Das Huhn, um auf diese braven Tiere zurückzukommen, ist in vielerlei Hinsicht nützlich und kann als Case-Study für die komplizierten Zusammenhänge von allem mit allem hergenommen werden.
Es hat viele bestechende Vorzüge: Es gilt als eines der wenigen "treibhausneutralen" Nutztiere, weil es beispielsweise im Gegensatz zum Rind keine Methanfurze lässt. Es frisst alle Küchenabfälle auf. Es frisst erfreulicherweise auch besonders gerne Schneckengelege. Es liefert mit dem Hühnerdreck eine der besten Grundlagen für die Düngung des Gartens. Hendldreck, mit Wasser zur Jauche angesetzt, drei, vier Wochen vergoren und sodann eins zu zwanzig verdünnt auf Blumen, Gurken, Paradeiser aufgebracht, hat sich in den vergangenen Jahren empirisch als der beste aller Dünger erwiesen. Im Gegensatz zu Industriedünger übrigens ebenfalls treibhausneutral. Und dann liefert das Huhn auch noch Eier - bis zu 300 pro Jahr. Das frei laufende, gut gefütterte Huhn legt noch dazu Eier, deren Geschmack so dermaßen weit über alles hinausragt, was man als Bio-Ei im Supermarkt bekommt, dass man nachdenklich werden kann. Doch so einfach ist es bei genauerer Recherche nicht, das ideale, gesunde, Bio-Ei zu erlangen. Denn Hühner brauchen, um Eier bilden zu können, ein proteinreiches Futter, das entgegen der landläufigen Meinung nicht nur aus Körnern besteht.

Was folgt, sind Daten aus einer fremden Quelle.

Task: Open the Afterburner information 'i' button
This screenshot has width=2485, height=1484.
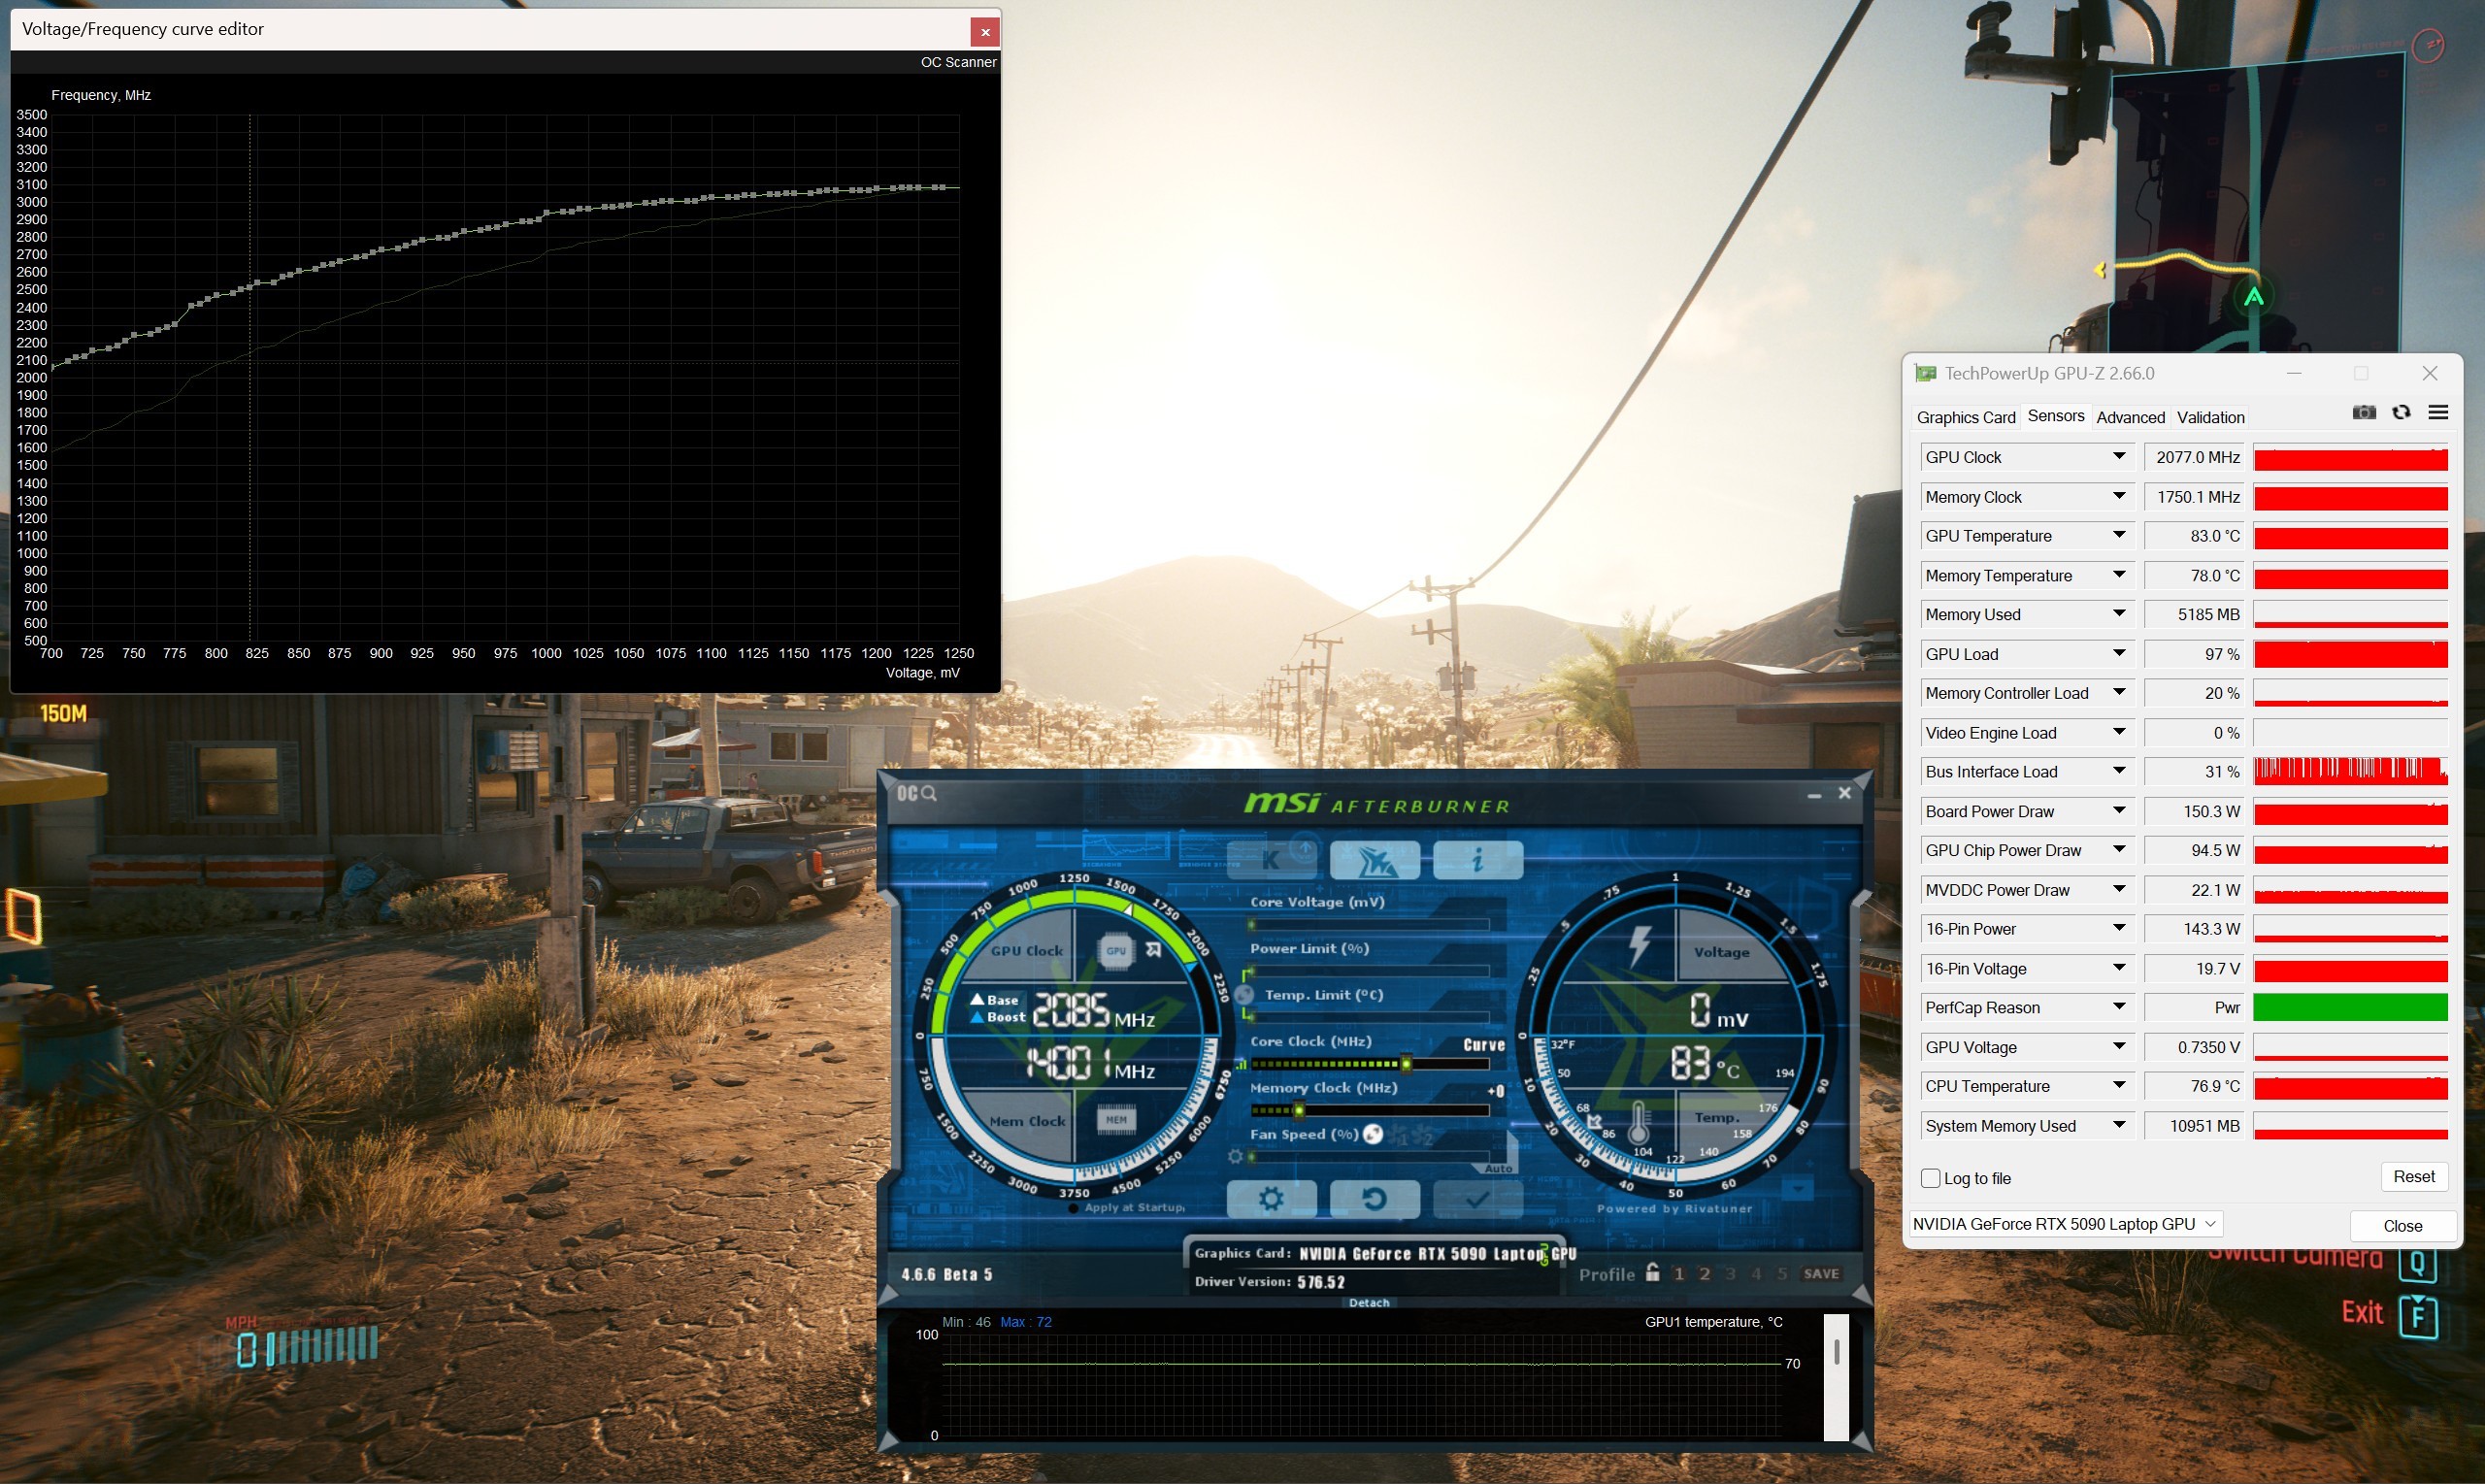Action: coord(1477,860)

Um den Eiweißbedarf zu decken, benötigt ein Huhn enorm große Areale, in denen es alle proteinliefernden Käfer, Würmer, Insekten pickt, die es finden kann.

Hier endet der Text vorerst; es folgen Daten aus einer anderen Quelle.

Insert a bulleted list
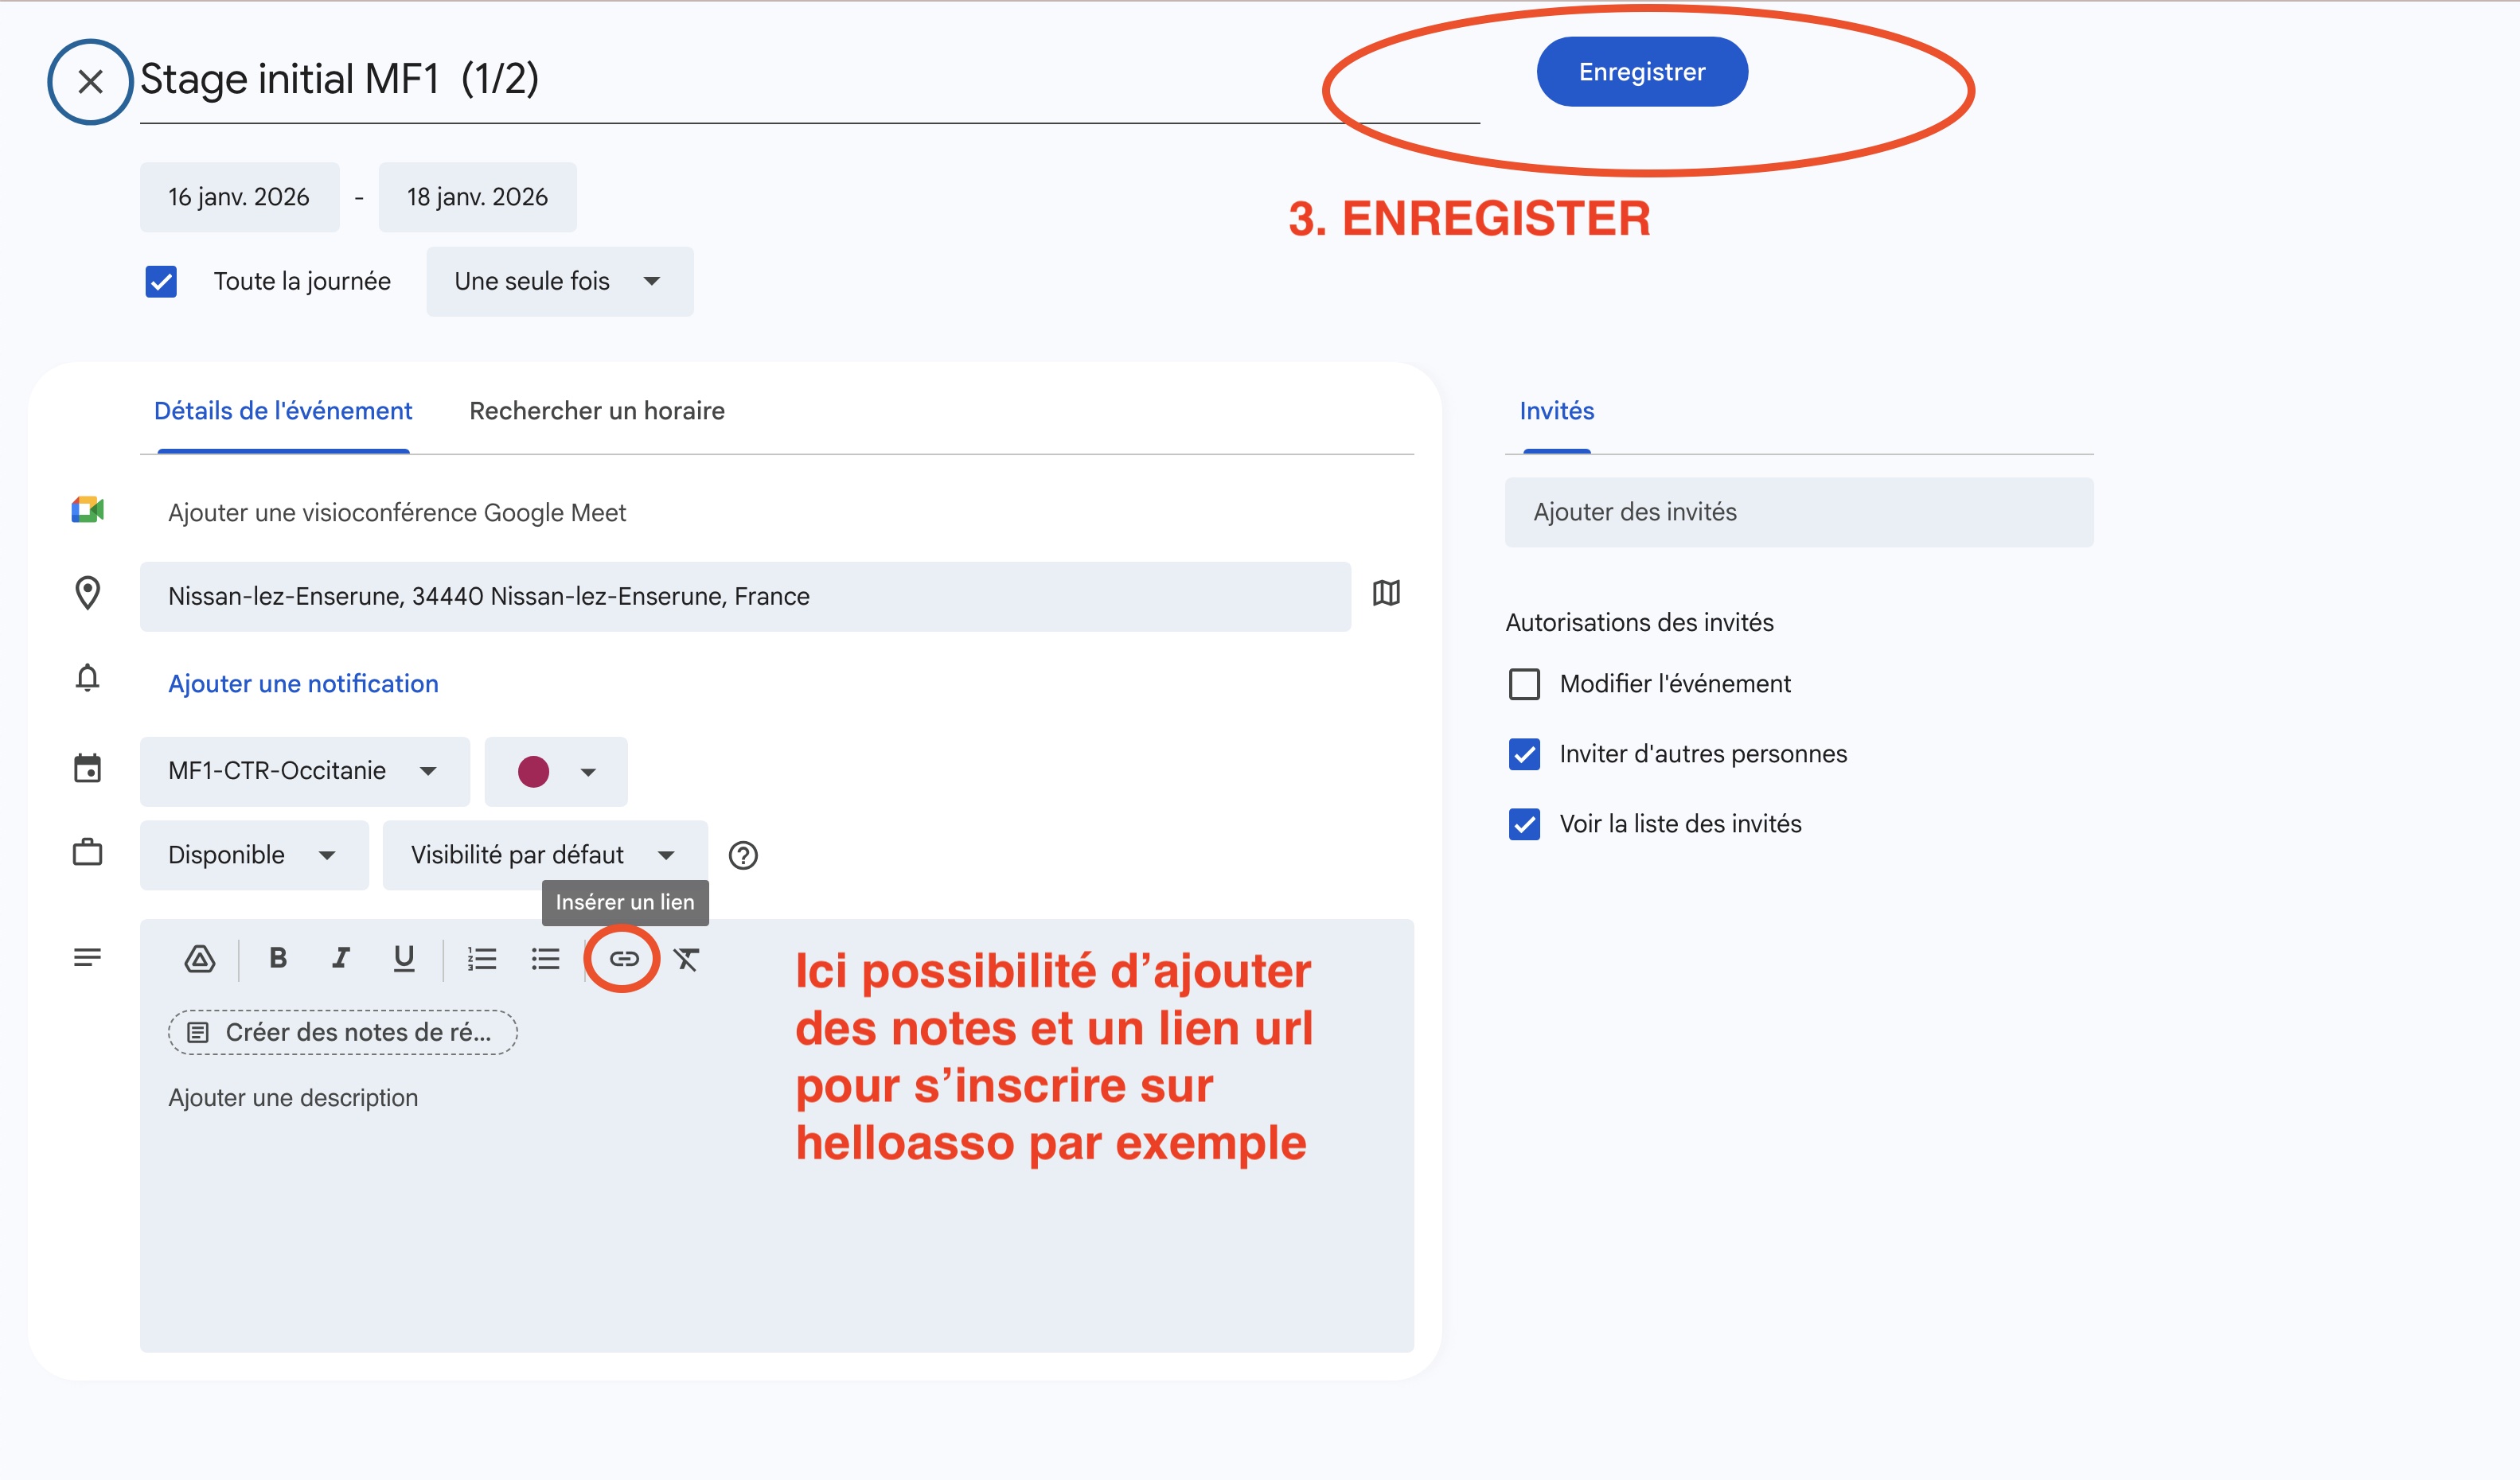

Doch tausende Quadratmeter Wiese stehen kaum zur Verfügung. Fazit: Auch Hühner mit großem Auslauf benötigen Protein-Zusatzfutter - und da finden Sie einmal eines, das garantiert frei ist von gentechnisch behandelten Grundstoffen, vor allem dem Proteinlieferanten Soja. Es gibt zwar Bio-Futter. Das mögen die Hühner aber nicht. Außerdem enthält es sehr wenig Protein. Es gibt zwar die Möglichkeit, sich mit Topfen, einer Hühner- Lieblingsspeise, über die Runden zu helfen - doch wer garantiert wiederum, dass diese Kühe kein Futter aus importiertem, gentechnisch selbstverständlich behandeltem Soja fraßen? Wenn man Leute fragt, die im System bewandert sind, kriegt man höchstens ein trauriges Lächeln zur Antwort. Das alles beleuchtet den Kreislauf, in dem wir uns befinden und soll lediglich darauf verweisen, dass die ewige Betonung, Österreich wäre eine letzte bravourös verteidigte Enklave der Gentechnikfreiheit ein kompletter Unsinn, um nicht zu sagen ein klassischer Betrug ist. Doch Betrügereien in großem Rahmen stehen dieser Tage sowieso auf der Tagesordnung.  Ich möchte wenigstens über mein Frühstücksei und meine Salzgurken bestimmen können, wenn ich ansonsten schon hinten und vorne gelackmeiert werde - damit einer kollektiven Ohnmacht angehörend, die von den Zuständen in diesem Land langsam echt verdrießlich gestimmt ist.